Padre é sentenciado a 18 anos de prisão em Guaíba por abuso sexual de criança e pornografia infantil
Padre é condenado a 18 anos por abuso sexual de criança e pornografia infantil.
A Justiça do Rio Grande do Sul proferiu uma sentença condenatória contra um padre, que foi acusado de estupro de vulnerável e de armazenar pornografia infantil. O religioso, que já se encontrava em prisão preventiva, recebeu uma pena de 18 anos em regime fechado, sem possibilidade de recorrer em liberdade.
Os crimes ocorreram entre maio e agosto de 2024, durante enchentes que afetaram a região. O padre, que atuava em Guaíba, se aproveitou da situação para abusar de uma menina de apenas 9 anos em uma casa paroquial. Durante a investigação, foram descobertos materiais pornográficos em um pendrive que estava sob sua posse no quarto onde dormia.

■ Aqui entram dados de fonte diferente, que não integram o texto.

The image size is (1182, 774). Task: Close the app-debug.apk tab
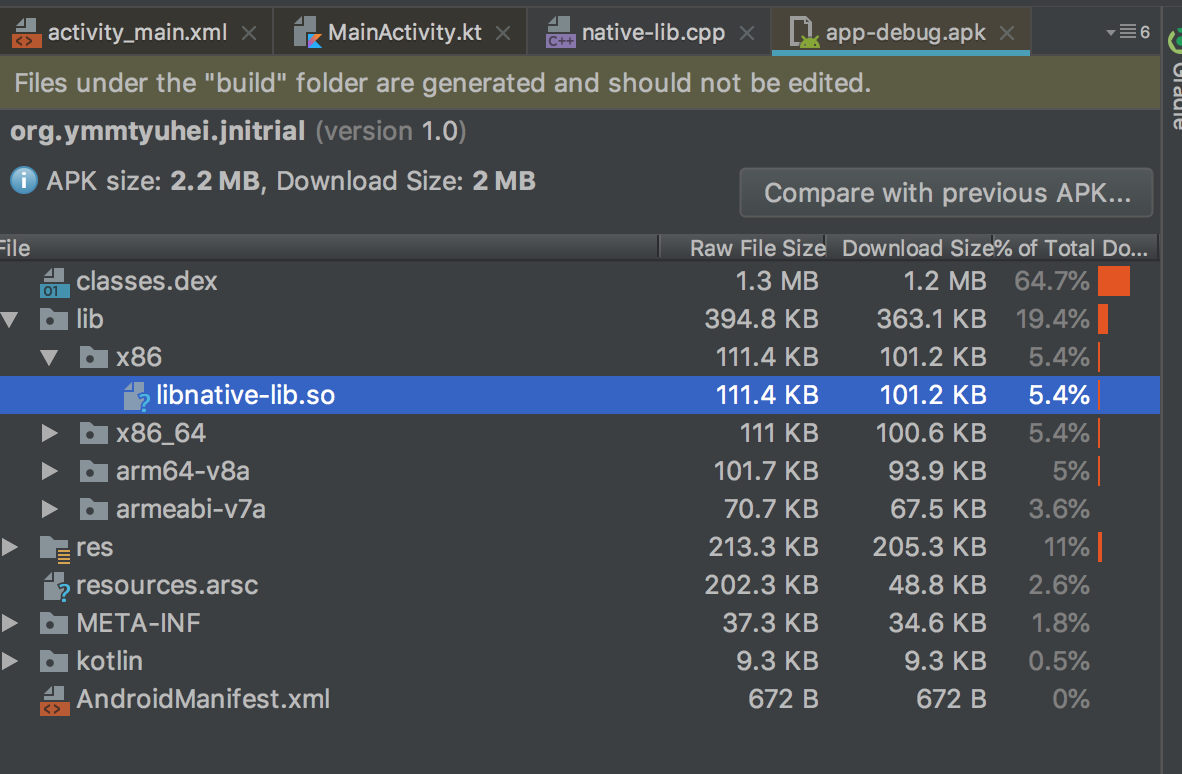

A juíza da 1ª Vara Criminal, Andreia da Silveira Machado, destacou que a decisão foi baseada em provas robustas que comprovam tanto os atos quanto a autoria do sacerdote. Os elementos que foram considerados incluem laudos periciais, um relatório multiprofissional e testemunhos, incluindo o depoimento especial da vítima.
A magistrada ressaltou a importância da palavra da vítima nesse tipo de crime, rebatendo a defesa do réu, que argumentou sobre a fragilidade do relato da criança devido a mudanças em sua narrativa. Ela afirmou que “não há mínima prova de que a vítima criou tal enredo repulsivo” e lembrou que a revelação sobre abusos ocorre de forma gradual e dependente do ambiente emocional da criança.
A juíza classificou as consequências do crime como “incalculáveis e devastadoras”, alertando que a menina carregará o trauma da violência sexual por toda a vida. Ela também enfatizou que a gravidade de tais crimes aumenta quando o agressor ocupa uma posição de autoridade e confiança, como um sacerdote. A figura de respeito social do adulto pode dificultar a credibilidade da vítima, que é muitas vezes confrontada pela imagem pública positiva do acusado.
O Ministério Público deixou claro que o réu se aproveitou de sua condição sacerdotal e da relação de hospitalidade com a família da criança, que estava sob sua proteção durante as enchentes. O caso levanta sérias questões sobre a exploração de vulnerabilidades em contextos de confiança e autoridade.